そもそも本来、このエピソードでは新たに登場した「界賊」一家ゴールドツイカーを全面フィーチャーしなくてはならないはずです。ところが、この回で登場した敵カシワモチワルドは「人間をかしわ餅中毒にしてしまう」という凄まじい能力と癖の持ち主。視聴者がまだ新キャラ・界賊一家の情報を処理しきれていないまま、カシワモチワルド戦は混沌に陥ります。

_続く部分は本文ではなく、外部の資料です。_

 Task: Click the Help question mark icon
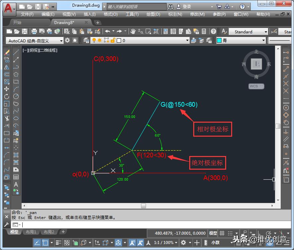click(214, 32)
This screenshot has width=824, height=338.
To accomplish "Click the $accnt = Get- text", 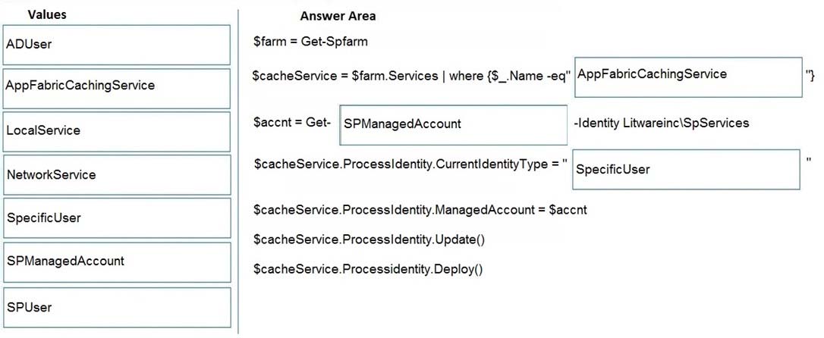I will pyautogui.click(x=292, y=123).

カシワモチワルドは巨大化してゼンカイジャーたちをかしわ餅に包み込み、召喚した鯉のぼりに相手をついばませるという悪夢のような攻撃をしかけてきます。あまりのカオスぶりに、SNSでも「#柏餅中毒」がトレンド入り。また「かしわ餅売り切れてた」という声が続出するなど、カシワモチワルドが現実を浸食するという異様な事態になりました。

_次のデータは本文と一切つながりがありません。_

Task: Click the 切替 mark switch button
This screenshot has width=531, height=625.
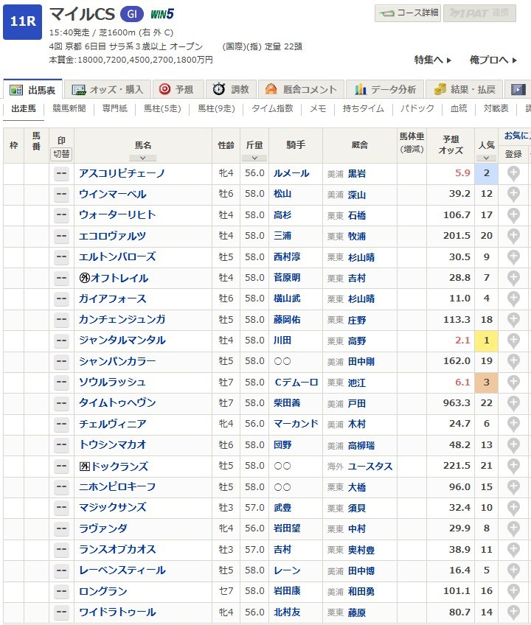Action: [62, 154]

●『ジェットマン』の最終回パロにBL展開! 第18カイ「いのち短し、恋せよゼンカイ!」
「我々は何を見せられているのだ……」などの声が続出したのが、こちらのエピソード。人びとを恋の力で堕落させてしまうレンアイワルドの力によって、ゼンカイジャーはみな恋の嵐に巻き込まれ、キカイノイド(ロボ戦士)であるジュランとガオーンがまさかのBL関係に発展してしまいます。

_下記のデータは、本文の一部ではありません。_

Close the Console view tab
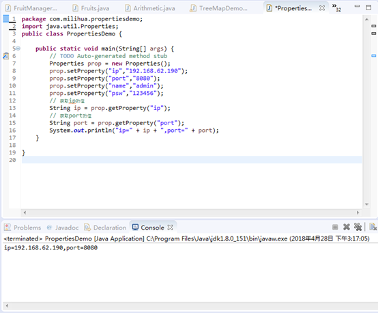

この展開にはSNSが大いに賑わいました。さらにそこから、『鳥人戦隊ジェットマン』の伝説の最終回の完全パロディが始まるのです。この混沌を極めた内容に、公式SNSアカウントが「これは一体……」と呟く事態に。『ゼンカイジャー』屈指のやりたい放題エピソードと言えるでしょう。
ここまで『ゼンカイジャー』のやりたい放題回を選出してきました。ここまでみてわかる通り『ゼンカイジャー』の魅力はメインターゲットである未就学児はもちろんのこと、これまで戦隊シリーズに親しんできた全ての人たちに向けて作られた「計算し尽くされたカオス」です。
解像度の高い特撮ファンは細かい歴代戦隊ネタに心踊り、子供たちはただただ楽しいド派手なバトルが楽しめる……視聴者とともに生み出されるカオスな熱はクライマックスにいくにつれてますます高まっていくことでしょう。